# ENTRIES SHOWN:

—————

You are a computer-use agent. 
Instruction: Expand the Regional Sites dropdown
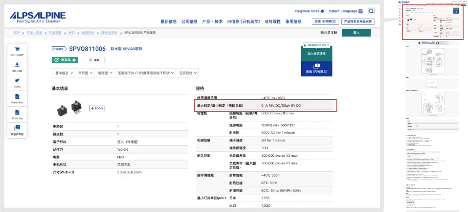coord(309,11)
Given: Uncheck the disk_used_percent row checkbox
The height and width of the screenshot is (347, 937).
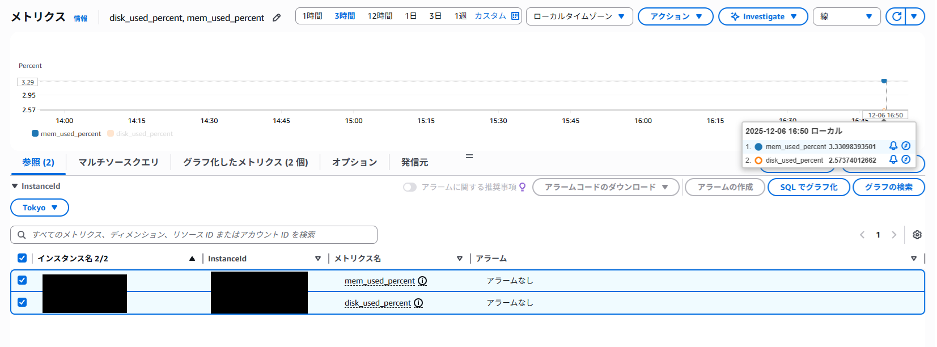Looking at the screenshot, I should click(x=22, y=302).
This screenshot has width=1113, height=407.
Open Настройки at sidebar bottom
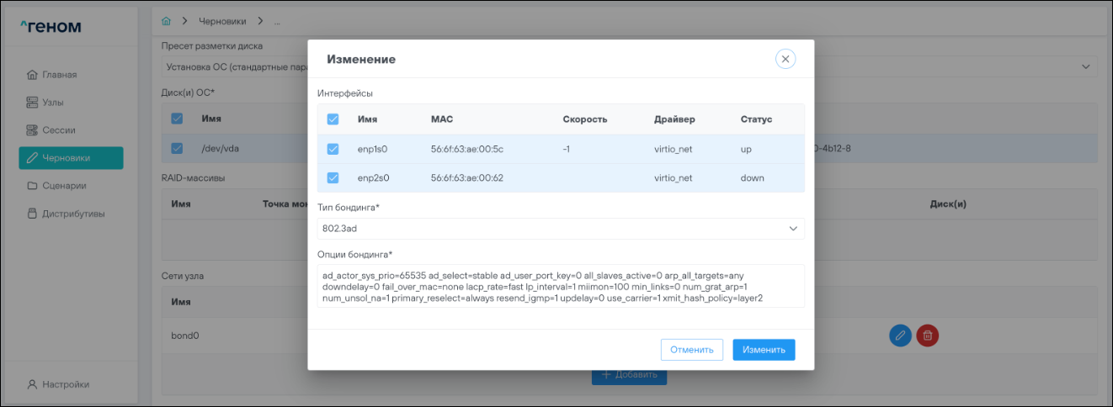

—————

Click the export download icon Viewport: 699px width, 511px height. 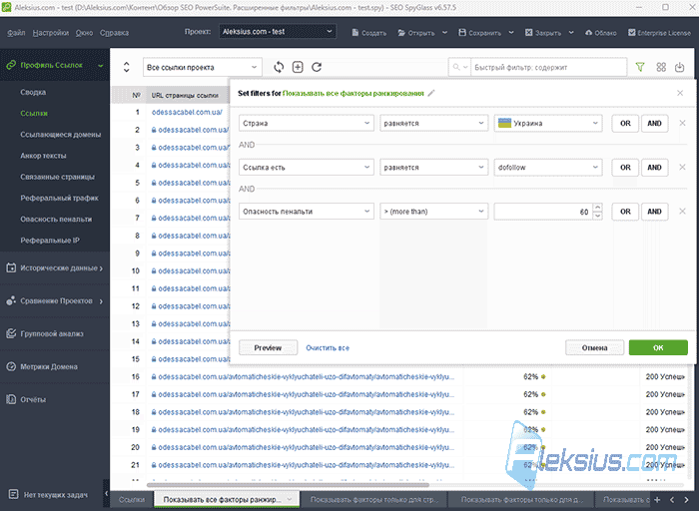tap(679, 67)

—————

Using the entries above, transcribe exactly from the line that has "You are a computer-use agent." through the line that has "Open Настройки at sidebar bottom". Pictures are dropped.

You are a computer-use agent. 
Instruction: Expand the Regional Sites dropdown
coord(309,11)
Given: Uncheck the disk_used_percent row checkbox
The height and width of the screenshot is (347, 937).
Looking at the screenshot, I should click(x=22, y=302).
This screenshot has width=1113, height=407.
Open Настройки at sidebar bottom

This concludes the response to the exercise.